4 The following analysis of epistemological
problems is largely taken from Velmans (1999).
5 It is interesting to note that
Tart (2000), and Wilber & Walsh (2000) arrive at a very similar conclusion.
6 The following analysis is taken largely from Velmans (2000), chapter 8.
7 A hypothetical machine for viewing
activity in one’s own brain, e.g. via a T.V. monitor attached to sensors
which detect electrical, magnetic or other activity.
8 To clarify the epistemic issues,
I have so far focused only on very simple cases of conscious experience
(simple visual percepts, pains and so on) which are relatively easy to
study and control. Under normal conditions, for example, visual perception
appears to be so tightly guided by the information picked up by the retina
that the resulting experience gives every appearance of being a “direct
perception” of what is out-there in the world. Consequently, given similar
stimuli, presented under similar viewing conditions, with similar expectations,
experimental instructions and so on, different subjects are likely to
agree that they see the same thing. By contrast, experienced thoughts,
emotions and images are largely determined by endogenous factors, and
even when they are influenced by events in the external world, they generally
represent some inner response to external events, rather than representing the events
themselves. This makes them heavily dependent on individual differences
in heredity, personal history, momentary fluctuations in attention and
interest, and on other endogenous factors, making them less easy to reproduce
under controlled conditions. Other experiences may be rare or even unique
to the individuals involved. While these factors complicate investigation
they do not prevent it. Psychologists simply include such complicating
factors within their research—investigating the effects of heredity, learning,
and attention on thinking and emotion, making use of single case studies
where needed and so on. In some studies investigators harness subjects’
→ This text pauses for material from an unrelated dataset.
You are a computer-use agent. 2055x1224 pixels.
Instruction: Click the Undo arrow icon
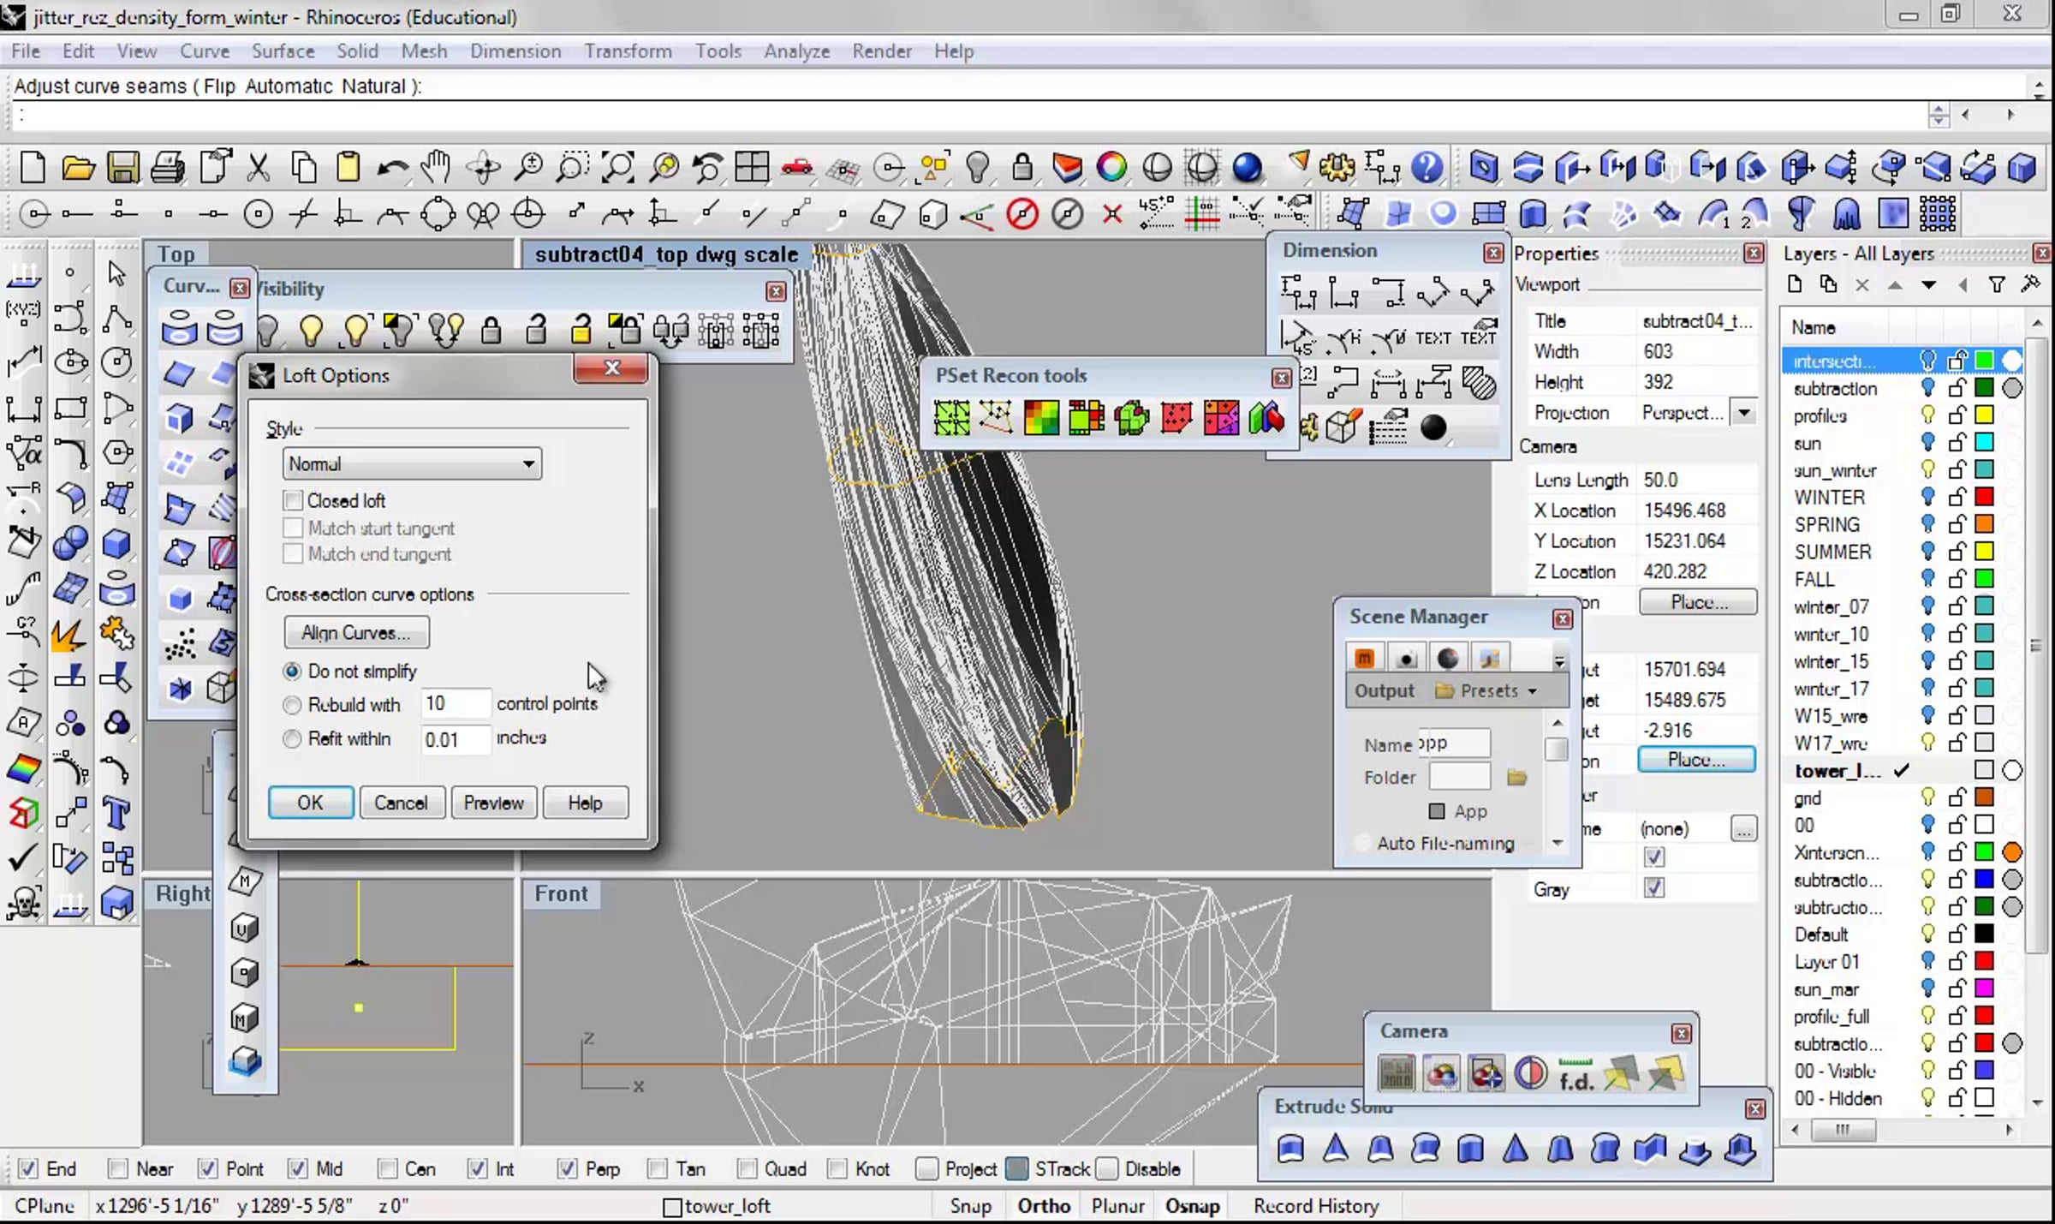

ability to control their own experience. A common method of studying imagery
for example is to ask subjects to generate a given image, and then to
perform some task that reveals something about its nature or use. When
a given experience is very difficult to reproduce at will, it can be investigated
when it occurs naturally, as in studies of dreaming during REM sleep.
As in natural science, the accuracy of reports can become suspect when
stimuli or experiences are near the limits of detectability, for example,
when a weak signal is embedded in noise—in which case estimation procedures
have to be developed, such as those suggested by signal detection theory.
One also has to be mindful of the well-known effects of the act of observation
on the nature of the observed. Such “experimenter effects” have been extensively
investigated in psychology (along with the means by which they can be
minimised), but they can be particularly powerful when the observer is the observed, for example,
when a subject studies (rather than simply reports on) her own conscious
experience. In such cases one either has to attempt to limit such influences
(cf Ericsson & Simon, 1984) or to harness them, for example in situations
where focused self-observation is intended to transform conscious states
rather than to describe them (see below).
9 A useful review of current methods
for investigating imagery is given by Richardson (1999).